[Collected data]
-- Opening Marker --
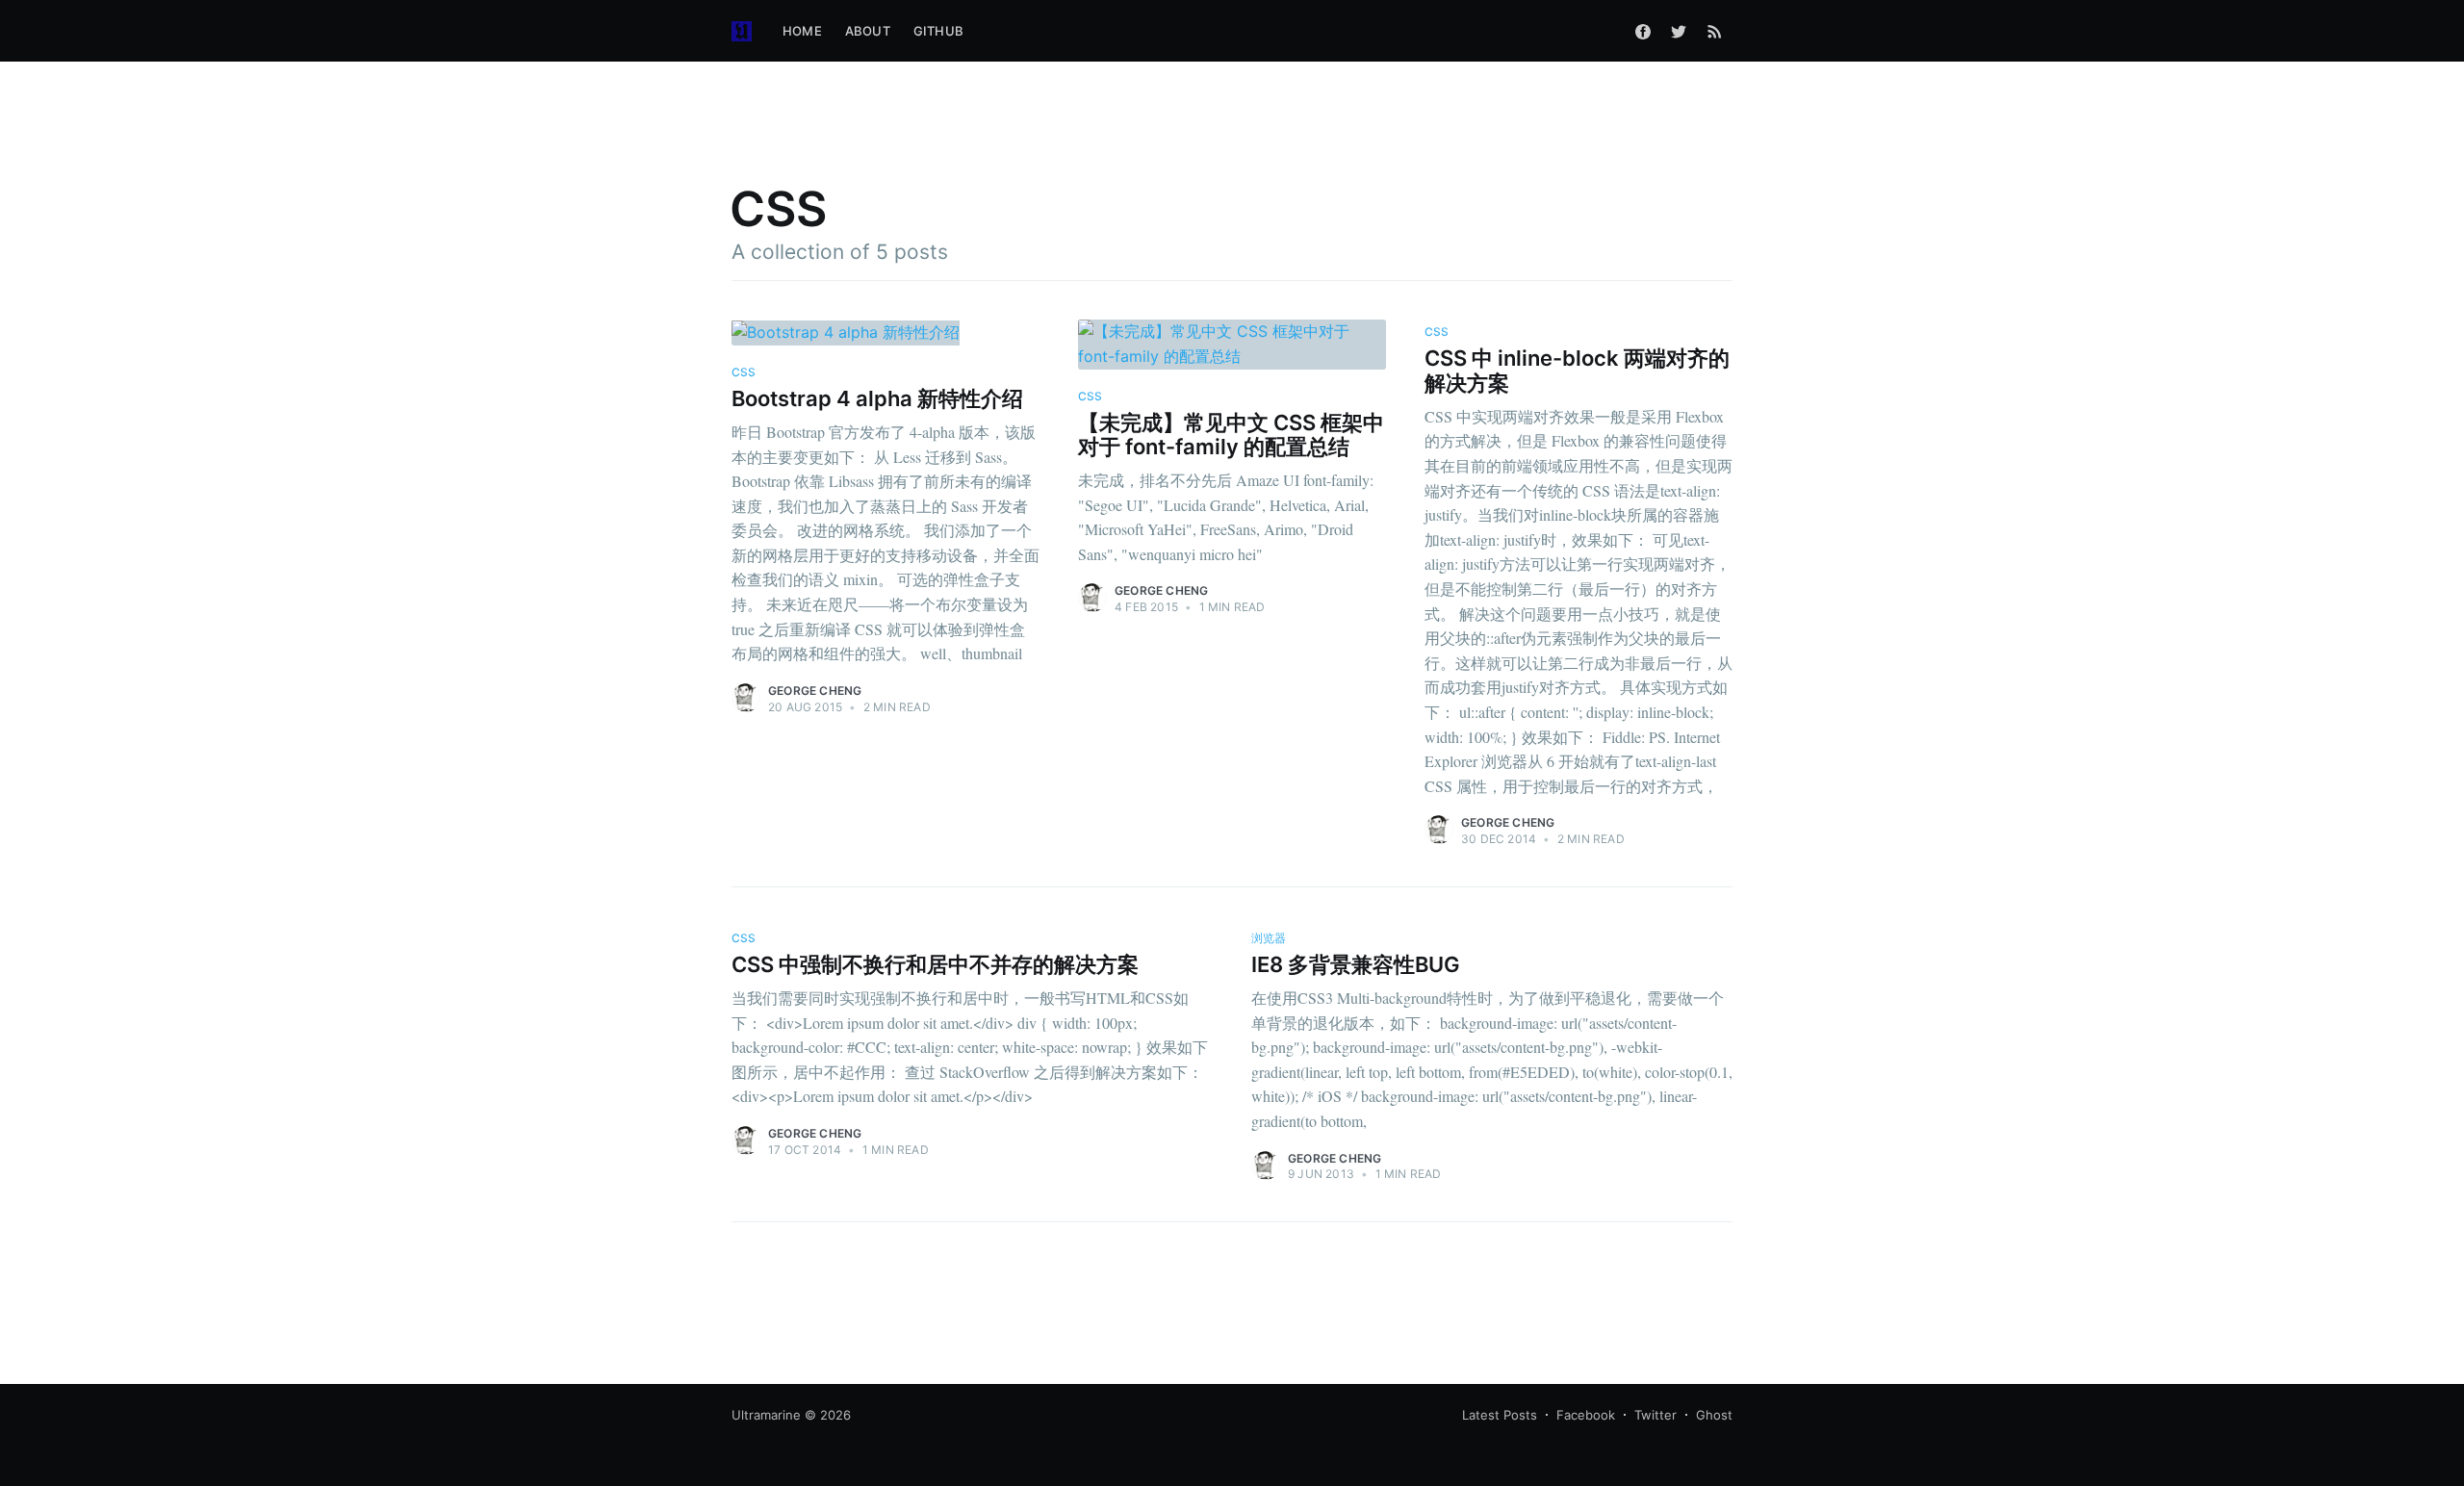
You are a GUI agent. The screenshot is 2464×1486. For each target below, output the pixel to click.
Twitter (1655, 1414)
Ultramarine (766, 1414)
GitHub (938, 30)
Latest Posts (1499, 1414)
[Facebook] (1643, 31)
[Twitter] (1678, 31)
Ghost (1714, 1414)
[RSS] (1714, 31)
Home (802, 30)
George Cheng (814, 690)
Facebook (1585, 1414)
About (867, 30)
-- Closing Marker --
| About this exercise |
Restate all entries above exactly, but not the images.

| Solved exercise |
You are a GUI agent. The screenshot is 2464×1486. For each target below, output the pixel to click.
Twitter (1655, 1414)
Ultramarine (766, 1414)
GitHub (938, 30)
Latest Posts (1499, 1414)
[Facebook] (1643, 31)
[Twitter] (1678, 31)
Ghost (1714, 1414)
[RSS] (1714, 31)
Home (802, 30)
George Cheng (814, 690)
Facebook (1585, 1414)
About (867, 30)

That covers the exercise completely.